→ **EXERCISE AIM**: Lines from the one containing "How do I perform: Click" through the final line of the data, restated word for word and free of pictures, make up the whole answer.

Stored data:
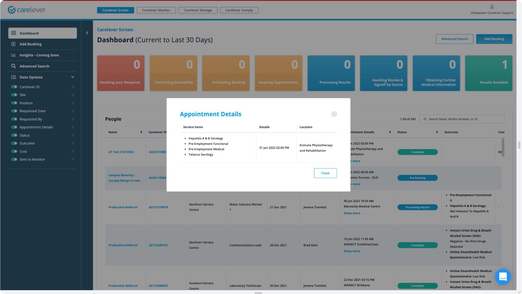The height and width of the screenshot is (294, 522).
Task: Click the Unitywater Carelever Support profile icon
Action: 492,7
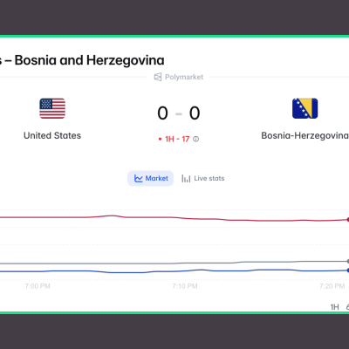Click the blue line endpoint marker
The width and height of the screenshot is (349, 349).
348,270

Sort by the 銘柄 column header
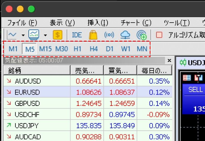pos(36,71)
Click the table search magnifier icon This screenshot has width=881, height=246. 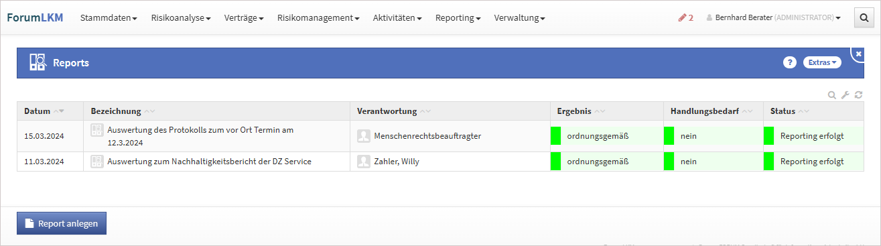pos(832,95)
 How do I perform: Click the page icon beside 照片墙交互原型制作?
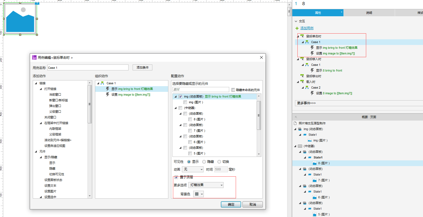pyautogui.click(x=295, y=123)
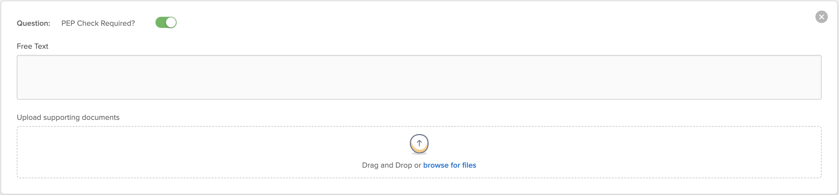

→ **RESULT OF THE EXERCISE**:
 How do I perform: Click the page icon beside 照片墙交互原型制作?
pyautogui.click(x=295, y=123)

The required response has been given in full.